It all basically started when I went to Lipscomb. I’d had a lot of ideas or little nagging feelings or whatever long beforehand, even since I was a little one, but none of them ever really surfaced or came to my consciousness until I got to school. It began with a bible study I went to during first semester, where one guy got up and basically told the story of how he rededicated his life to Christ. It was accompanied by a message of victory and power over sins that frankly blew me away. It was as if I had never heard that before. I realized that I was living in sin while denying it at the same time and still pretending and even thinking myself to be spiritual, when I was actually just being “religious”, which means I went to church and never missed the weekly communion and led singing sometimes, and so on. Living in this culture so full of sin had lulled me into thinking I didn’t have to try, and even led me to think that some things that were so obviously sinful weren’t really. I really needed that lesson which was just amongst guys (and very frank at that) to “wake me up” and rock me out of that lull. At that point I repented and determined to submit to Christ not only as my Savior but also as my Lord. And not that I don’t mess up anymore, but now I struggle, instead of willfully giving in, putting my faith in Christ to save me rather than saving myself by not cussing or having the right doctrines.

Anyways, as these ideas about personal spirituality started to take root, I started to hear unexpected things about the church collectively. I vividly remember one chapel session in the arena, where the speaker (LaGard Smith) had sort of a “mock” communion amongst the people who sit in the seats on the actual arena floor. (Everyone else sits in the stands.) Well, actually there were two communions. On the left side the 100 to 200 seats were arranged in rows as usual, just like the pews at any church building. On the right side was simply a table with about 8 or 10 chairs around it. As LaGard explained what was going on, each group held their own “pretend” communion. The ones on the left had men up front pray over and then pass around empty trays for the bread and the wine, very much like Rockledge or any other Church of Christ. On the right however, we saw the group pass around bread and pour the juice into cups, and after saying a prayer, they all ate and drank together. They had a regular meal along with the “Lord’s Supper” and sang together (softly, because LaGard was still talking), and so on. Well, while most of my friends didn’t seem to care too much about it, I found this to be absolutely fascinating. While I had always had little nagging wisps of doubt concerning the way we do things in the Church of Christ and if we were really emulating first-century Christians like we claimed to, here was outright questioning of something that I had just taken for granted. I was further fueled by some comments, in particular, one from [Rockledge elder], who said one day when they came up to Nashville in the midst of conversation that the Restoration Movement is an ongoing process that probably won’t end until Jesus comes back. In any case, I looked into the matter more, and found out that LaGard had written a book called Radical Restoration that basically “calls out” the church on a lot of stuff and gives a very different picture of what New Testament Christianity may have been like. (I’ll send you a copy of a speech he gave where he explains all about it.) So I borrowed it over Christmas break and read it, and shared some stuff with [A], who also got very excited about it (we were ready to start house churches the very next week!), and [J] too, who already knew about LaGard and had a lot of thoughts on the topic.

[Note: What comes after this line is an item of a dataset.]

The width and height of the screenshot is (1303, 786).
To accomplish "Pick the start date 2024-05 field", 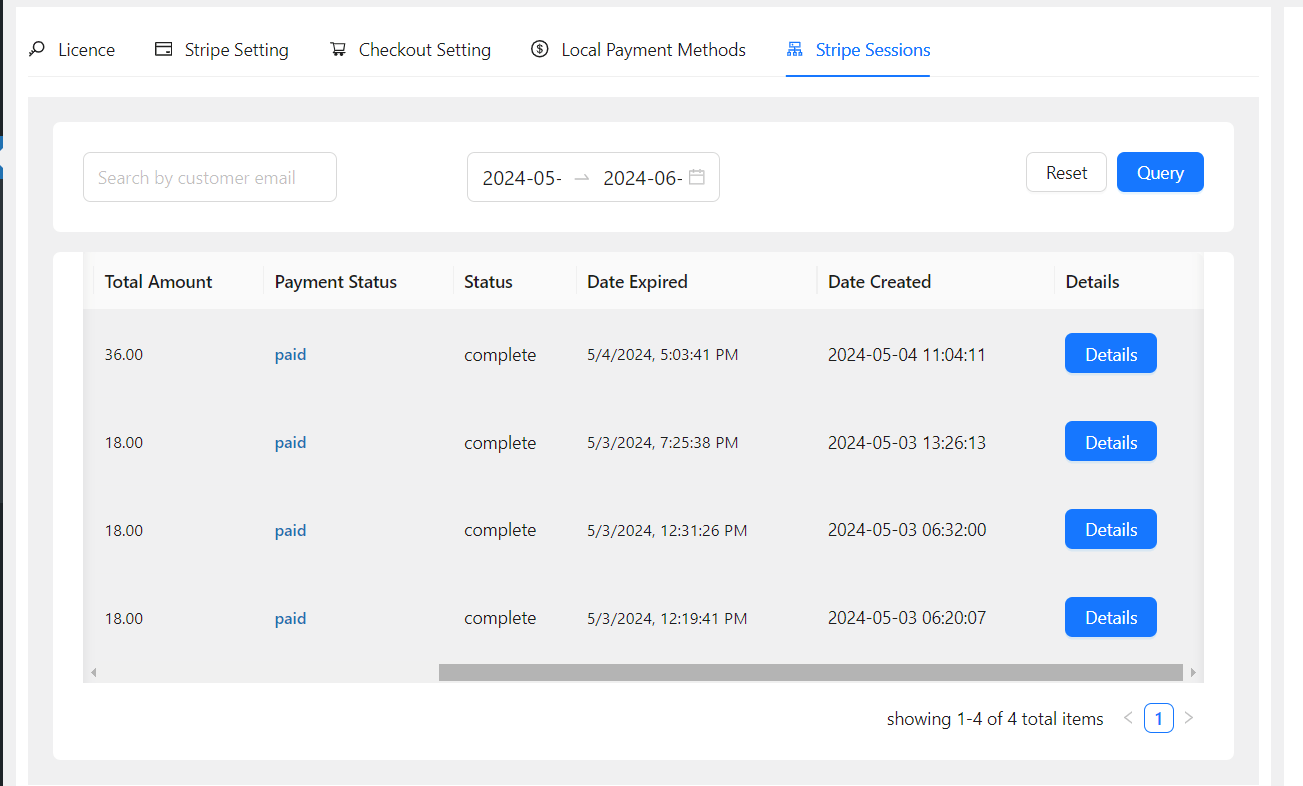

So anyways, Christmas break ended and I went back to school. (I promise you this all relates to the group. Sorry it’s so long!) Early on I developed a strong “craving”, if you will, for spiritual fellowship. I just had this strong desire to be with others who wanted to give themselves fully to God in all aspects of their lives, who I could have Christ in common with and who could strengthen me spiritually as I strengthened them. And I wasn’t really talking about friends who were good. I had those. I meant people who were honestly devoted to God, to prayer and to reading the word, who didn’t mind having spiritual conversations at any time, who were mindful of the Lord and his Spirit at work in the world around them, and a list of a hundred other qualities like that. (And not that I possessed all or any of those qualities, but the idea was that we could strengthen each other and grow together.) As I thought about it more, I came to realize that what I was looking for was the church. And I’m talking about the true, intimate, community of believers, not the individual Christians who happen to worship in the same building at the same time. So I started talking about this stuff with some of my friends, especially my roommate [B], who was also seeking earnestly something better. I remember the night it hit us while we were talking about this. Something’s coming. The excitement was almost tangible. We still don’t know what that something is or how we’re to go about finding it or creating it, but we know that it’s going to be something powerful, something in our generation. Maybe not now, maybe not even later, but it’s coming. Maybe a new kind of church. Maybe an amazingly intimate fellowship of students on campus. We don’t really know, but I personally think it’s going to have a lot to do with LaGard’s ideas. The point is we can’t stop striving for it.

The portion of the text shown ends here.